Spin-tensor Meissner currents of ultracold bosonic gases in an optical lattice

We investigate the Meissner currents of interacting bosons subjected to a staggered artificial gauge field in a three-leg ribbon geometry, realized by spin-tensor-momentum coupled spin-1 atoms in a one-dimensional optical lattice. By calculating the current distributions using the state-of-the-art density-matrix renormalizationgroup method, we find a rich phase diagram containing interesting Meissner and vortex phases, where the currents are mirror symmetric with respect to the middle leg (i.e., they flow in the same direction on the two boundary legs, opposite to that on the middle leg), leading to spin-tensor-type Meissner currents, which is very different from previously observed chiral edge currents under uniform gauge field. The currents are uniform along each leg in the Meissner phase and form vortex-antivortex pairs in the vortex phase. Moreover, the system also supports a polarized phase that spontaneously breaks the mirror symmetry, whose ground states are degenerate with currents either being uniform or forming vortex-antivortex pairs. We also discuss the experimental schemes for probing these phases.
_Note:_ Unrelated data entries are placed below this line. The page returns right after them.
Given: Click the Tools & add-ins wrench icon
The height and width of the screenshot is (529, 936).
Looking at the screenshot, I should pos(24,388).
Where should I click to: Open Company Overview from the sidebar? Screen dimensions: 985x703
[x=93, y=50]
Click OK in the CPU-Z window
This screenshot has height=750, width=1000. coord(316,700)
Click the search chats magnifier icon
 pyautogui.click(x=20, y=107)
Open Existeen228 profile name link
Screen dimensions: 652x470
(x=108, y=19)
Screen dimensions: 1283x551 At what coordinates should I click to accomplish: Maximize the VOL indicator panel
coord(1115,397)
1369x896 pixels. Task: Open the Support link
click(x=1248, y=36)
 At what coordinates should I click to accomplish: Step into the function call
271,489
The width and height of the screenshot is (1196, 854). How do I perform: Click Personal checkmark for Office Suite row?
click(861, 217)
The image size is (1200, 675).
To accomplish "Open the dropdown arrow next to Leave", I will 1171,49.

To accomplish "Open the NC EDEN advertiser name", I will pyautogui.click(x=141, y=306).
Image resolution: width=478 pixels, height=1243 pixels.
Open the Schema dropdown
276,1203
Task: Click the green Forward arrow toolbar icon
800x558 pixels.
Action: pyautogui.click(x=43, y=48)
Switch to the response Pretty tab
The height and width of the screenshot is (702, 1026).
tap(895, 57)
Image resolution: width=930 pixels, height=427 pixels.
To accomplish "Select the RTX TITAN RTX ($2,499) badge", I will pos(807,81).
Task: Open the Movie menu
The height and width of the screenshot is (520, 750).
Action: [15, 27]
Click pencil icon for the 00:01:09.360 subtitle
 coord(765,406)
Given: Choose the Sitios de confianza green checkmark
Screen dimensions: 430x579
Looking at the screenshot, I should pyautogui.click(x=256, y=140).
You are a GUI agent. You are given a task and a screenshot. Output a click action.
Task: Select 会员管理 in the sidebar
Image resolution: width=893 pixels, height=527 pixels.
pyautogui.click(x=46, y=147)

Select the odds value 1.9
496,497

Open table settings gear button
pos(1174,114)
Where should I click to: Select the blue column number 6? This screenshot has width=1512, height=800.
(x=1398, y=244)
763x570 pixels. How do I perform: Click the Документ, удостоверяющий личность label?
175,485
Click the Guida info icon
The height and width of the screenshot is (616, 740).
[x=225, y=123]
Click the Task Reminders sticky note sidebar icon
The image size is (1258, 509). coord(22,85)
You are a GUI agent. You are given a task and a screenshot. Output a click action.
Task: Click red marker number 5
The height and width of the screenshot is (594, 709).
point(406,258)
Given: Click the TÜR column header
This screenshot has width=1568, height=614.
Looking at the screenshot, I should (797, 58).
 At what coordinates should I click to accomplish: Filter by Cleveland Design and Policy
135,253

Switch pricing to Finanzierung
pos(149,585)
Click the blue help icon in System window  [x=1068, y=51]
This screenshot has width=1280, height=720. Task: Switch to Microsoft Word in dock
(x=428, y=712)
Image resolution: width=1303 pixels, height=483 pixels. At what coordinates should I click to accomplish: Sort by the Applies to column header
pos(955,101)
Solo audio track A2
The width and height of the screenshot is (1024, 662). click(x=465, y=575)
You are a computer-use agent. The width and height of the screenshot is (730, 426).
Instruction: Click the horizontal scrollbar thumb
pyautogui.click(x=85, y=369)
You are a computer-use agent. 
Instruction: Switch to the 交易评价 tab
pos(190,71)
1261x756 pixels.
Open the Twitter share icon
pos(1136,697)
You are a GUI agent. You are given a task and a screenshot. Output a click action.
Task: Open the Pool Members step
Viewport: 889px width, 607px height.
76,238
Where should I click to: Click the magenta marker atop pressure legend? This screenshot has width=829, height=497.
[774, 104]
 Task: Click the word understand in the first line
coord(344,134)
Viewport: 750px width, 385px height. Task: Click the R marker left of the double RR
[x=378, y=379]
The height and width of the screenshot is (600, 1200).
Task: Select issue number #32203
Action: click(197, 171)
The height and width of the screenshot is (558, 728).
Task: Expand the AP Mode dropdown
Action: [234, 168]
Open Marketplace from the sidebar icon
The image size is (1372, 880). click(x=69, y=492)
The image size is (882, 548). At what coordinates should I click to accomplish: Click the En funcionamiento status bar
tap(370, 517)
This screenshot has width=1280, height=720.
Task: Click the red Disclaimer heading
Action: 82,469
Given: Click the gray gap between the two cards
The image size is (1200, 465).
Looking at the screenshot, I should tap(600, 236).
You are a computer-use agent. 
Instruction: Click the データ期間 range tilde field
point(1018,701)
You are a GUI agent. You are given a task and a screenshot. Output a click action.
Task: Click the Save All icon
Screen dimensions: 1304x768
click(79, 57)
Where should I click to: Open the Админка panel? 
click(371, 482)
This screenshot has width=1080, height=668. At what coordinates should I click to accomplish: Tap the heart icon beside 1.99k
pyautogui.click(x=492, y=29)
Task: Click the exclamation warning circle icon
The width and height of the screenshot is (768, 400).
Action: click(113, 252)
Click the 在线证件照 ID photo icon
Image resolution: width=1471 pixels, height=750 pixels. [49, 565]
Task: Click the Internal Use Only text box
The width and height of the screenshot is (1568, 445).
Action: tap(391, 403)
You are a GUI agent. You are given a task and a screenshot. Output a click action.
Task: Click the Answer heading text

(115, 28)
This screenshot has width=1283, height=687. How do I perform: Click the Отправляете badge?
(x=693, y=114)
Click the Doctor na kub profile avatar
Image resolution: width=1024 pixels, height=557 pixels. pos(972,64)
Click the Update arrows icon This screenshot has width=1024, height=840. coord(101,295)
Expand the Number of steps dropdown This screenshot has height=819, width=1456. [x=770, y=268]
Our work provides useful guidance for ongoing experimental research on synthetic flux ribbons and paves the way for exploring novel many-body phenomena therein.

Automated summary

In this study, the Meissner currents of interacting bosons under a staggered artificial gauge field in a three-leg ribbon geometry are investigated. The current distributions are calculated using the density-matrix renormalization group method. A rich phase diagram containing Meissner and vortex phases is found, where the currents exhibit mirror symmetry with respect to the middle leg. The study provides guidance for experimental research on synthetic flux ribbons and exploring novel many-body phenomena therein.